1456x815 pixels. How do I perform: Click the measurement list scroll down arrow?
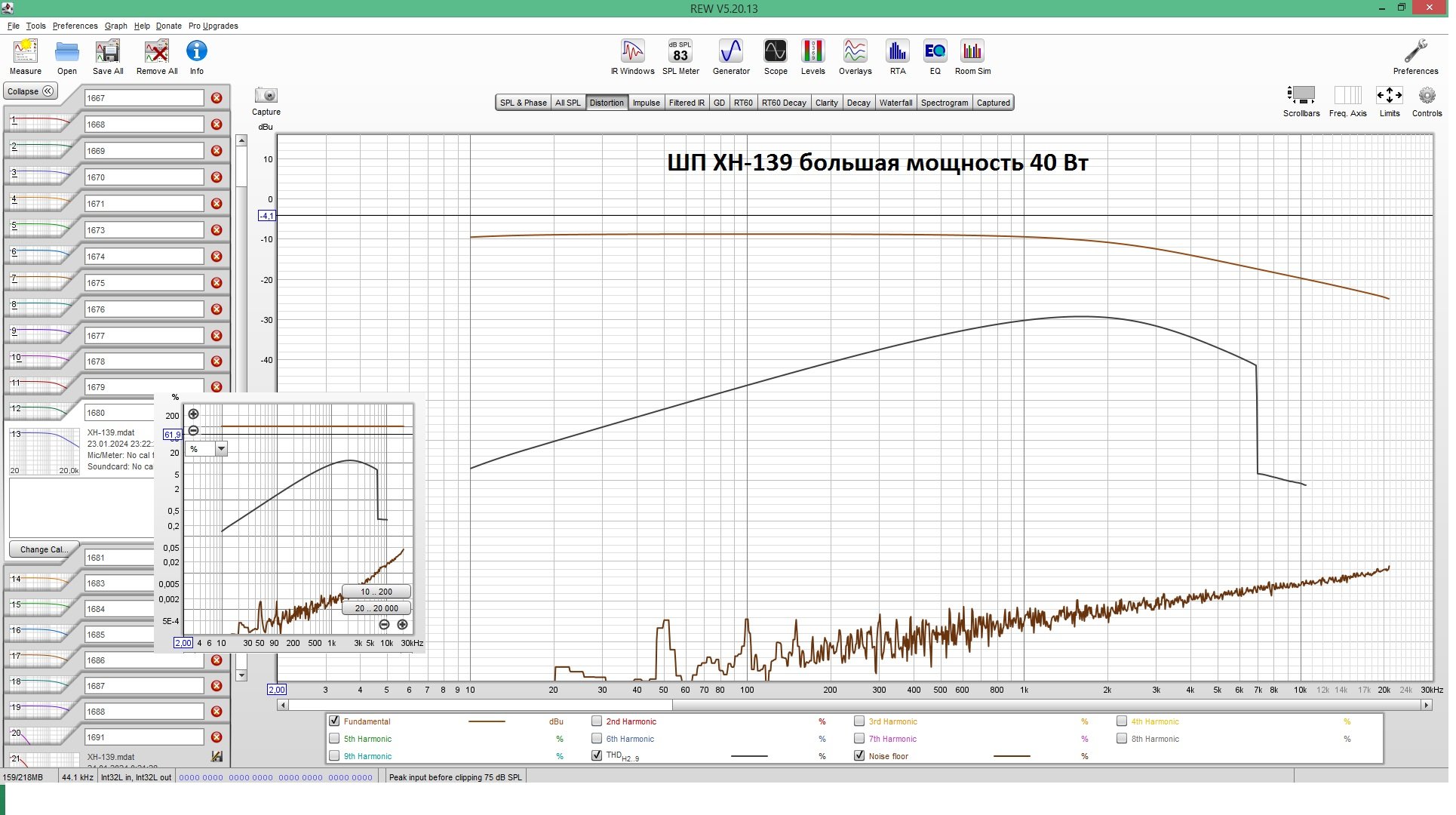pos(241,675)
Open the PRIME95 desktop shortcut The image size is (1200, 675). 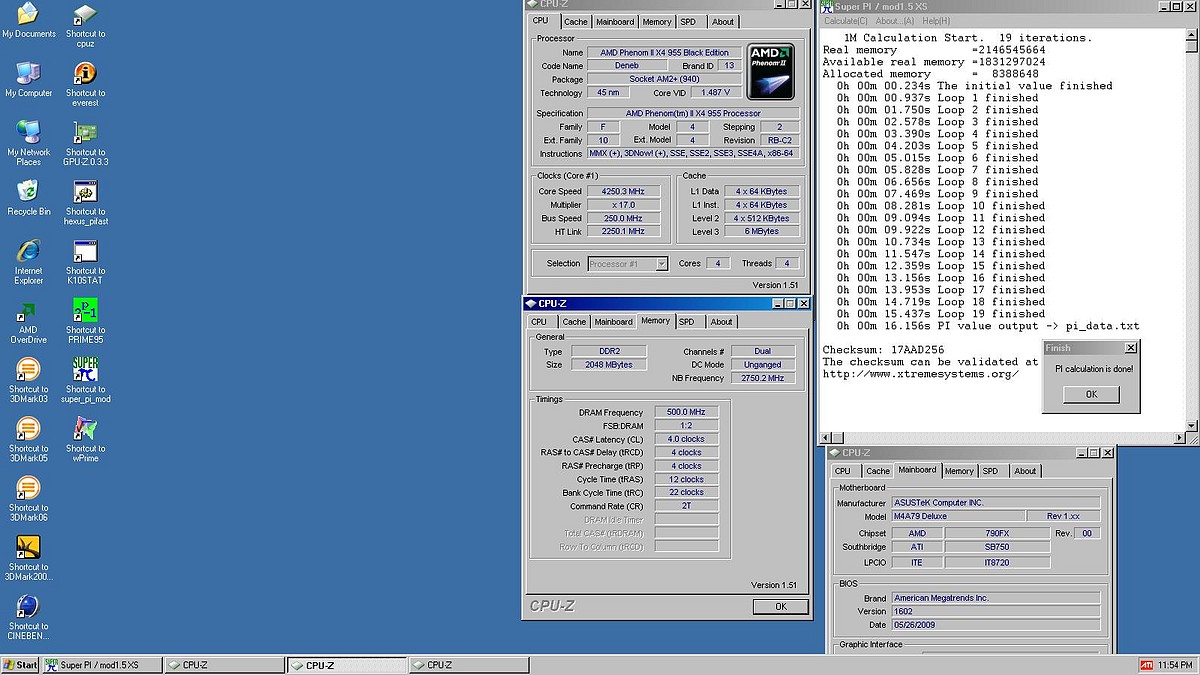85,311
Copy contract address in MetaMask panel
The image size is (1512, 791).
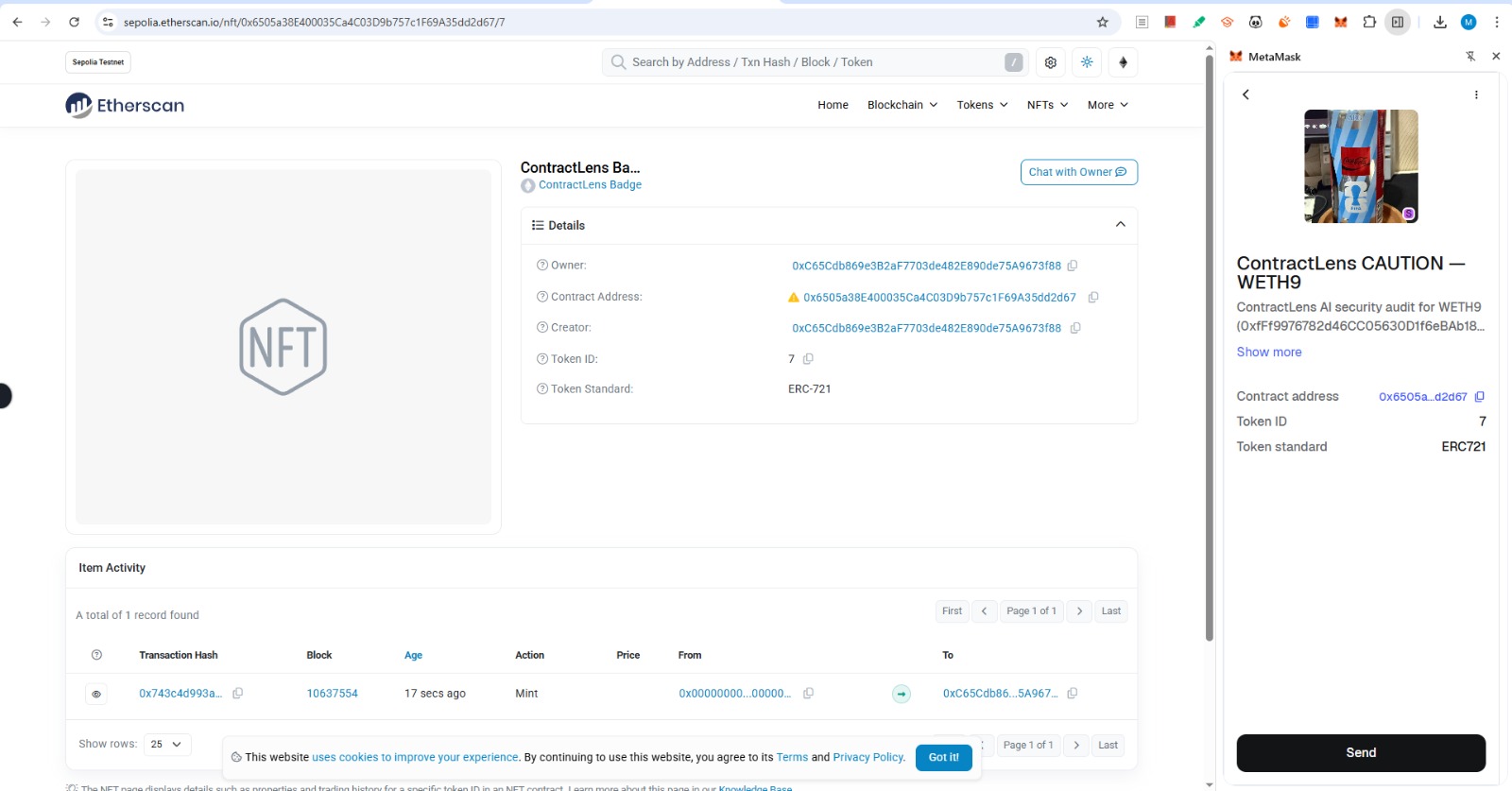[x=1480, y=397]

——————

■ **Task instructions**: No pictures belong in the output. Restate word for word only the lines from the one containing "Copy contract address in MetaMask panel" to the end of the entries above.

■ **Answer space**:
Copy contract address in MetaMask panel
The image size is (1512, 791).
[x=1480, y=397]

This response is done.